Returns the list of values shuffled into a random order. The randomisation is not uniform, but weighted by the value returned by the `WEIGHTFUNC`

. The probabilty of each item being returned first will be distributed with the distribution of the weights, and so on recursively for the remaining items.

## @vals = bundle_by { BLOCKFUNC } $number, @vals

Similar to a regular `map`

functional, returns a list of the values returned by `BLOCKFUNC`

. Values from the input list are given to the block function in bundles of `$number`

.

If given a list of values whose length does not evenly divide by `$number`

, the final call will be passed fewer elements than the others.

# TODO

XS implementations

These functions are currently all written in pure perl. Some at least, may benefit from having XS implementations to speed up their logic.

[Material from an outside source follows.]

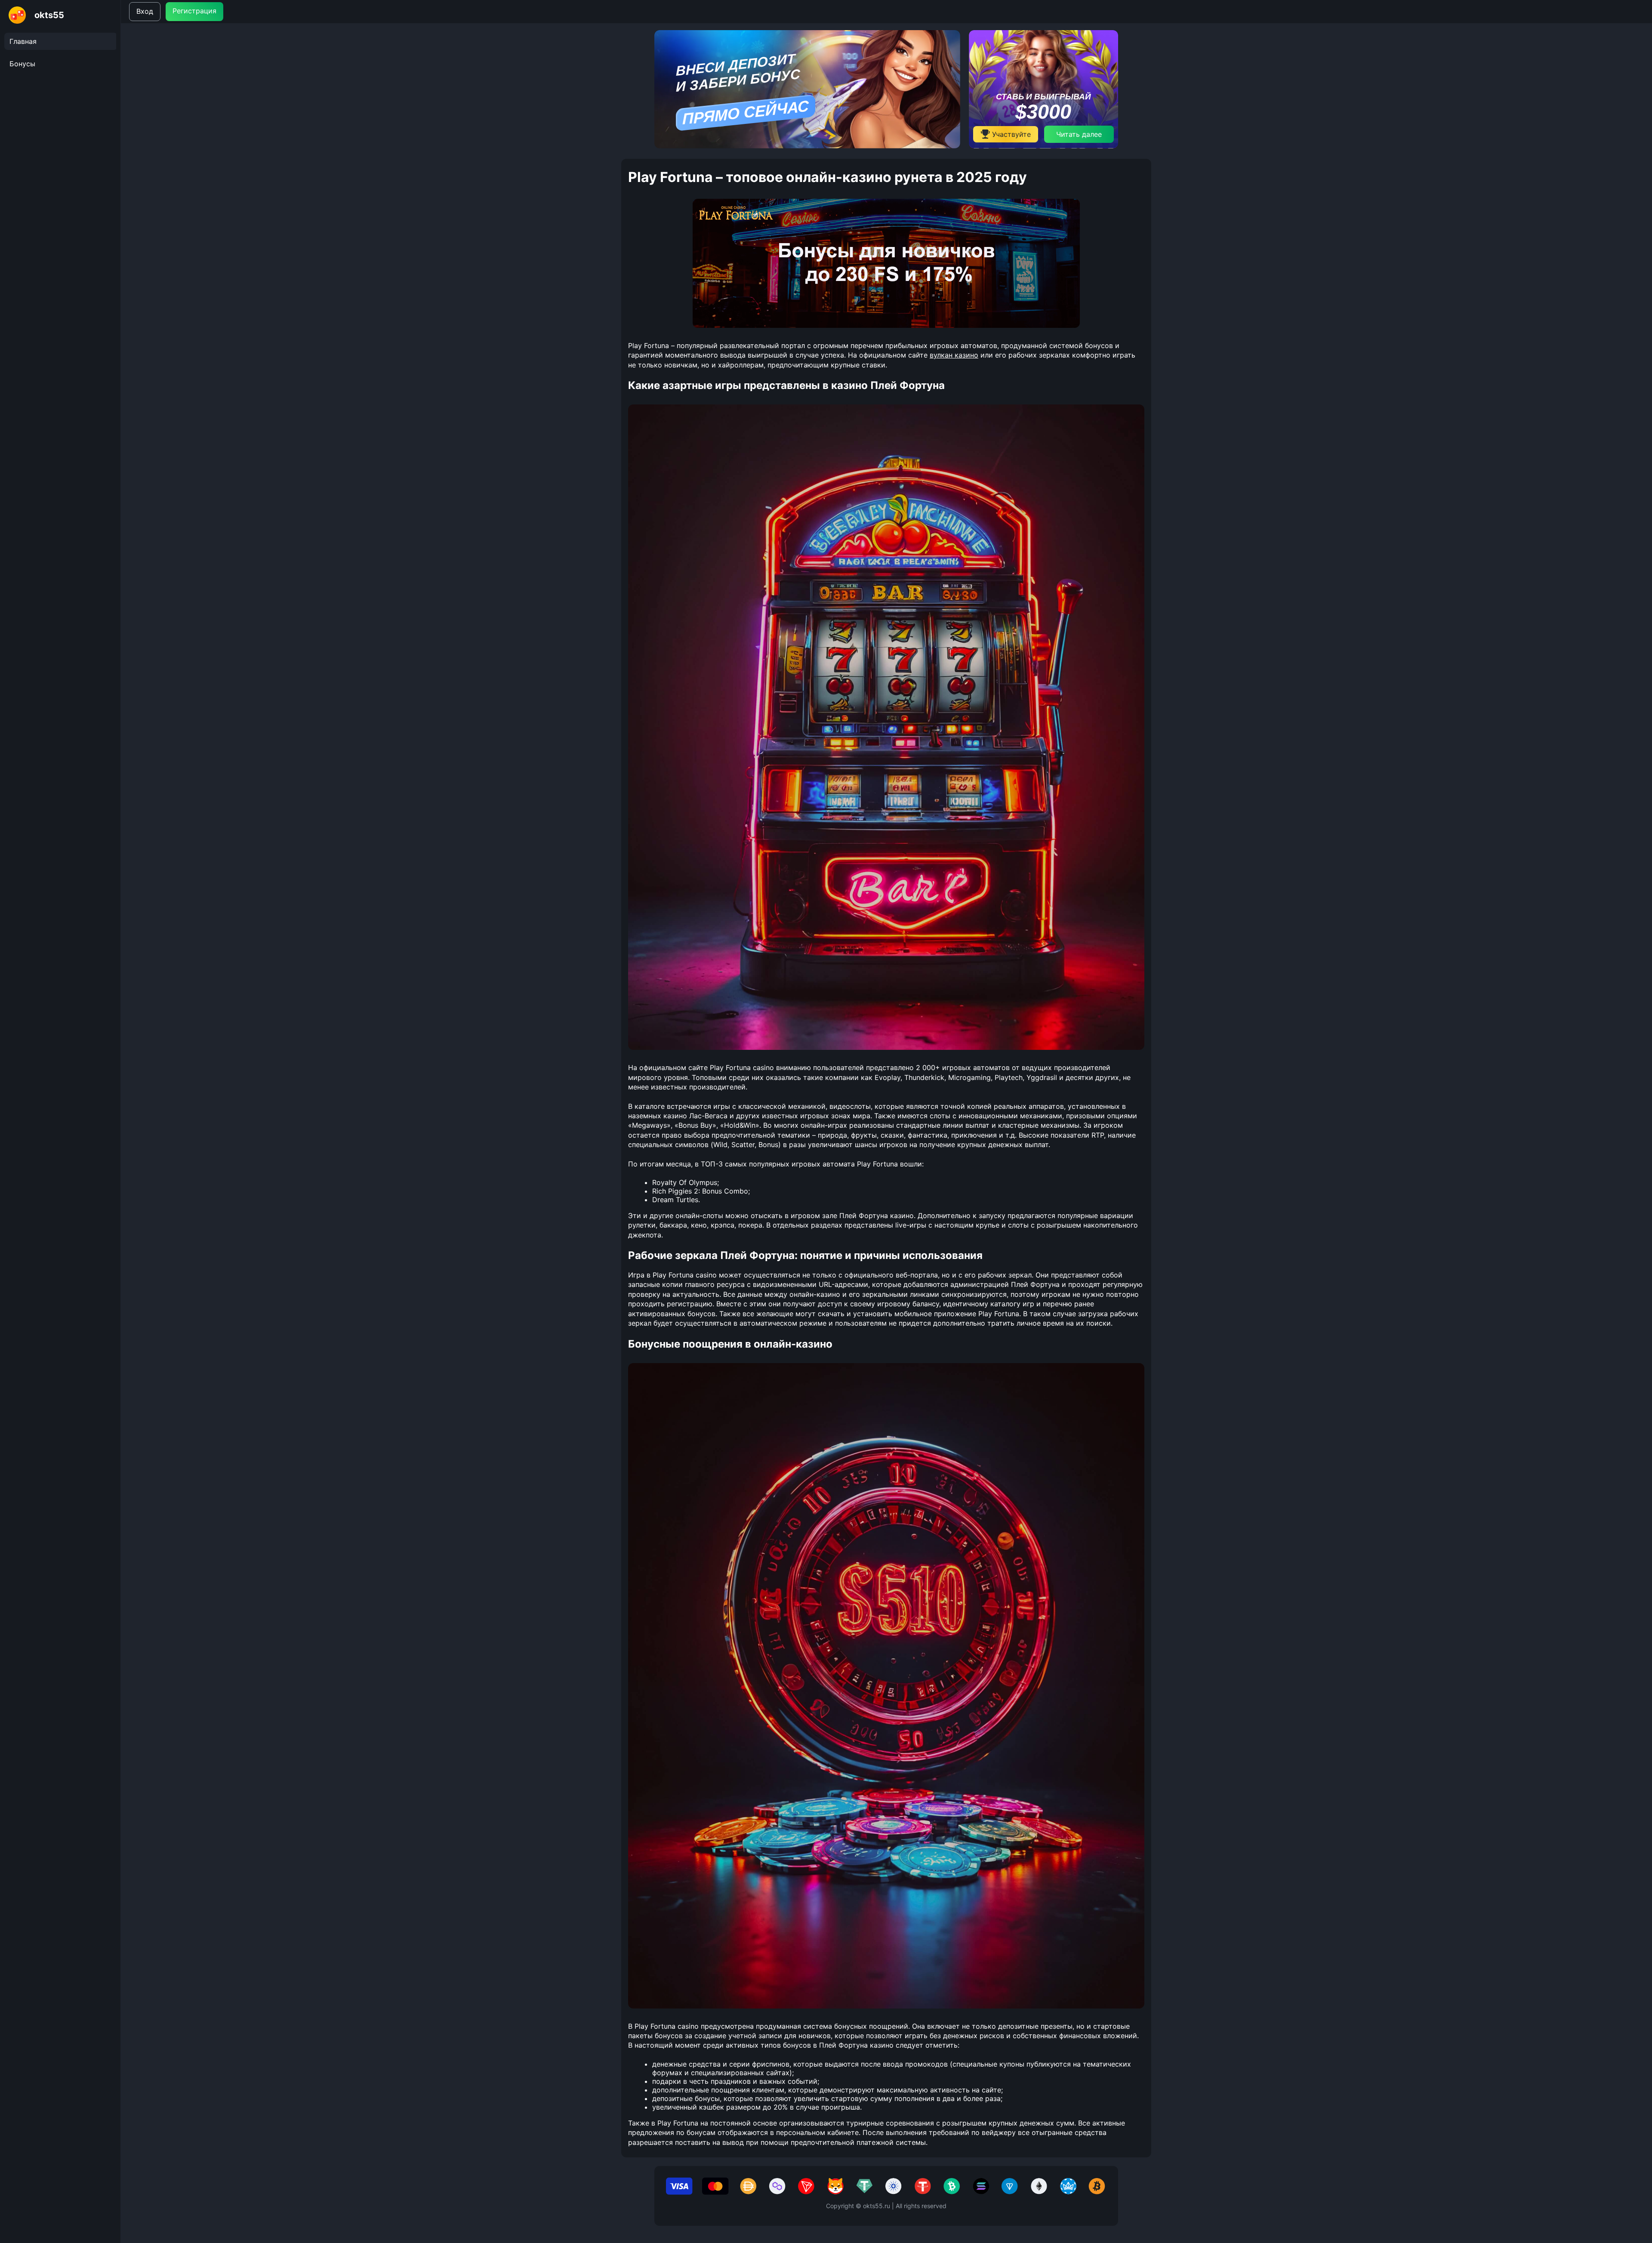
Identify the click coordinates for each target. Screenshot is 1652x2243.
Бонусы (22, 63)
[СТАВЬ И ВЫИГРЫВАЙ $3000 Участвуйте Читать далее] (1043, 146)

Merge into List::Util or List::MoreUtils

This module shouldn't really exist. The functions should instead be part of one of the existing modules that already contain many list utility functions. Having Yet Another List Utilty Module just worsens the problem.

I have attempted to contact the authors of both of the above modules, to no avail; therefore I decided it best to write and release this code here anyway so that it is at least on CPAN. Once there, we can then see how best to merge it into an existing module.